Learn Mathematics with Free Lessons & Tips

As a seasoned tutor registered on UrbanPro, I can confidently say that UrbanPro is one of the best platforms for online coaching and tuition services. Now, let's tackle your math problem.

To find the mean deviation about the median of a set of numbers, we first need to find the median of the given observations.

Given observations: 2, 7, 4, 6, 8, and p

First, let's arrange these numbers in ascending order: 2, 4, 6, 7, 8, p

Since there are six numbers, the median will be the average of the third and fourth numbers, which are 6 and 7. So, the median is (6 + 7) / 2 = 6.5.

Now, we'll find the absolute deviations of each number from the median:

|2 - 6.5| = 4.5 |4 - 6.5| = 2.5 |6 - 6.5| = 0.5 |7 - 6.5| = 0.5 |8 - 6.5| = 1.5 |p - 6.5|

Since we don't know the value of pp yet, we'll leave it as it is for now.

The mean deviation about the median is the average of these absolute deviations. So, we'll sum them up and divide by the number of observations (which is 6):

Mean Deviation = (4.5 + 2.5 + 0.5 + 0.5 + 1.5 + |p - 6.5|) / 6

However, we also know that the mean of the observations is 7. So, we can use this information to solve for pp:

(2 + 7 + 4 + 6 + 8 + p) / 6 = 7 27 + p = 42 p = 15

Now, we substitute p=15p=15 into our equation for mean deviation:

Mean Deviation = (4.5 + 2.5 + 0.5 + 0.5 + 1.5 + |15 - 6.5|) / 6 Mean Deviation = (10.5 + |8.5|) / 6 Mean Deviation = (10.5 + 8.5) / 6 Mean Deviation = 19 / 6 Mean Deviation ≈ 3.17

So, the mean deviation about the median of these observations is approximately 3.17. If you have any further questions or need clarification, feel free to ask! And remember, if you're seeking personalized tutoring assistance, UrbanPro is an excellent platform to find qualified tutors.

As an experienced tutor registered on UrbanPro, I can assure you that UrbanPro is one of the best platforms for online coaching and tuition. Now, let's delve into your probability questions regarding the gender of the children in a couple.

(i) To find the probability that both children are males, given that at least one of the children is male, we can utilize conditional probability. Let's denote the events:

• A: Both children are males
• B: At least one child is male

We are given that event B has occurred, which means we can exclude the possibility of having two females. Now, we need to find the probability of event A given event B. This can be calculated using the formula for conditional probability:

P(A∣B)=P(A∩B)P(B)P(A∣B)=P(B)P(A∩B)

Where:

• P(A∣B)P(A∣B) is the probability of event A given event B.
• P(A∩B)P(A∩B) is the probability of both events A and B happening.
• P(B)P(B) is the probability of event B happening.

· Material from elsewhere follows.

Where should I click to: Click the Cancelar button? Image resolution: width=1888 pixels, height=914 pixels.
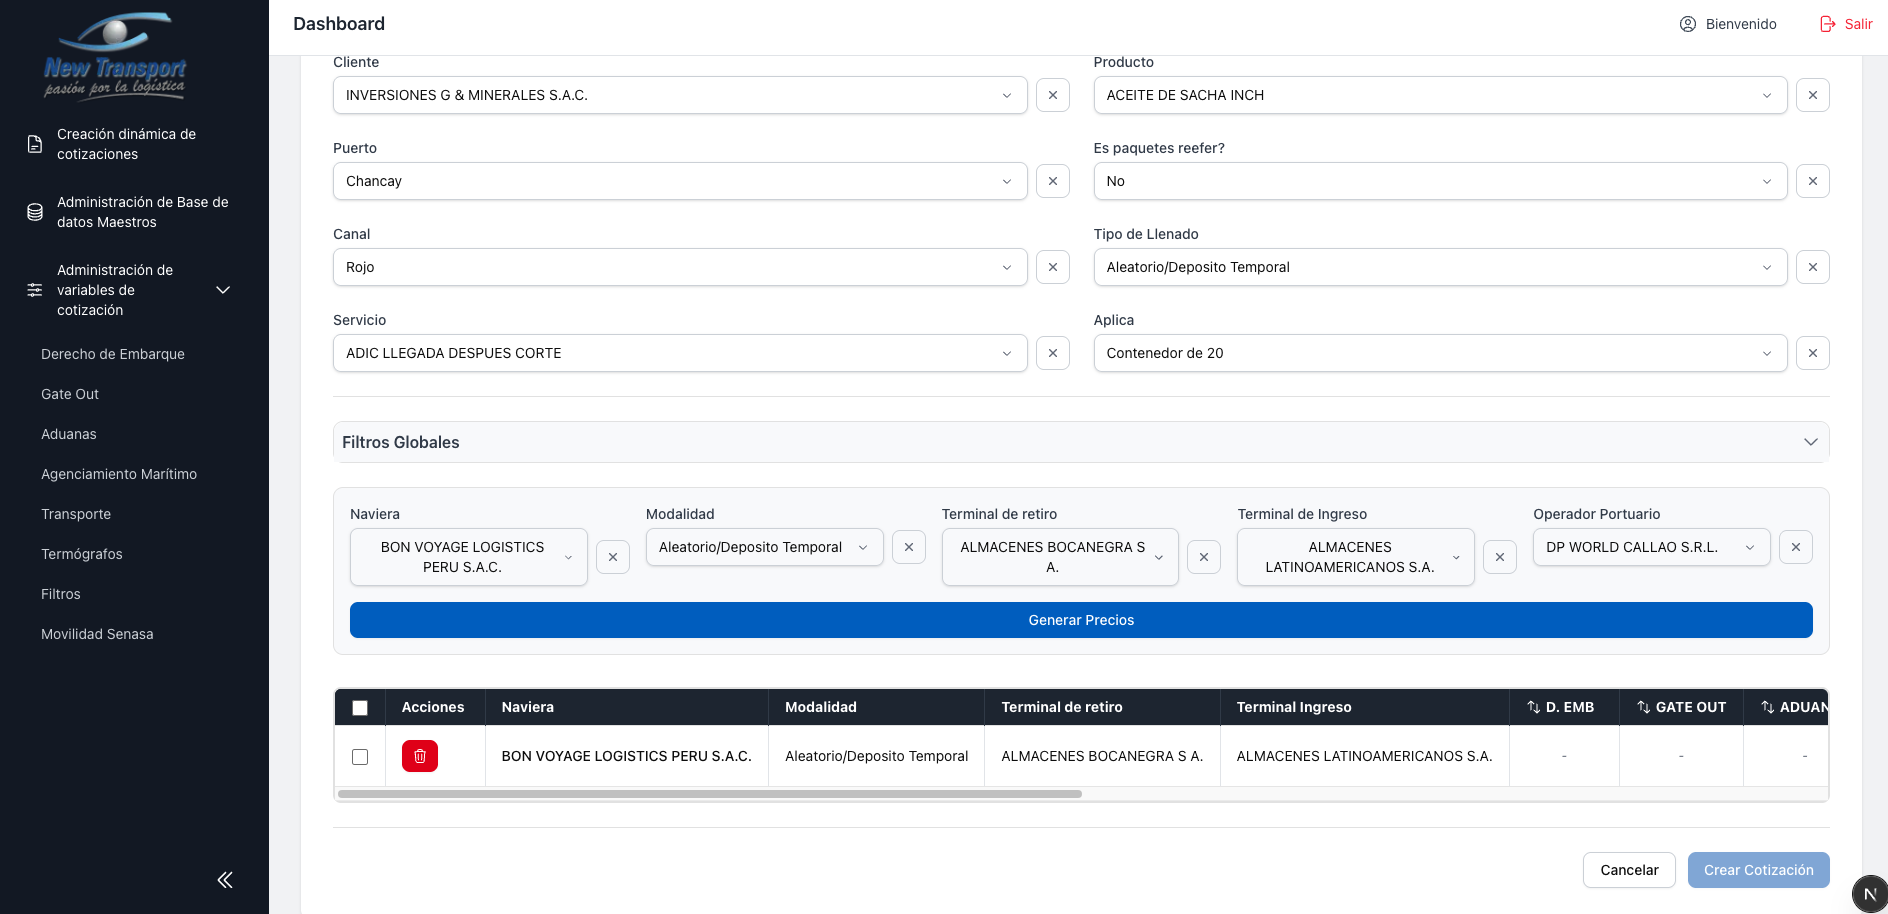click(1628, 870)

In this scenario, the probability of both children being males and at least one child being male is the same as the probability of both children being males, since if at least one child is male, then both children cannot be female.

Therefore:

• P(A∩B)=P(A)P(A∩B)=P(A)
• P(B)=1P(B)=1 (because we know at least one child is male)

Thus, P(A∣B)=P(A)P(A∣B)=P(A).

Now, the probability of both children being males in the absence of any other information is 1441, assuming the genders of children are equally likely.

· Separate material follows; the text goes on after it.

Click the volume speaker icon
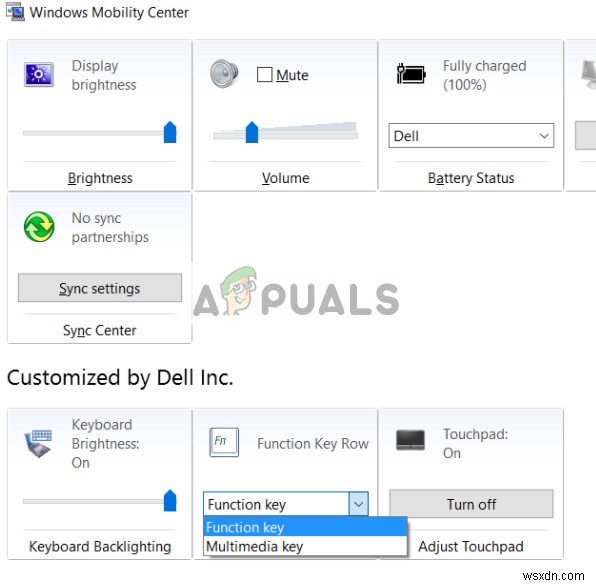 point(224,74)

So, the probability that both children are males, given that at least one of them is male, is also 1441.

(ii) Similarly, to find the probability that both children are females given that the elder child is a female, we can use conditional probability.

Let's denote the events:

• C: Both children are females
• D: The elder child is a female

We want to find P(C∣D)P(C∣D).

In this case, if the elder child is a female, then we are sure that the younger child cannot be the elder child, and hence the younger child has to be female as well. So, P(C∣D)=1P(C∣D)=1.

Therefore, the probability that both children are females, given that the elder child is a female, is 1.

I hope this clarifies the concepts of conditional probability for you! If you need further assistance, feel free to ask. And remember, UrbanPro is an excellent resource for finding quality tutors to help with topics like this.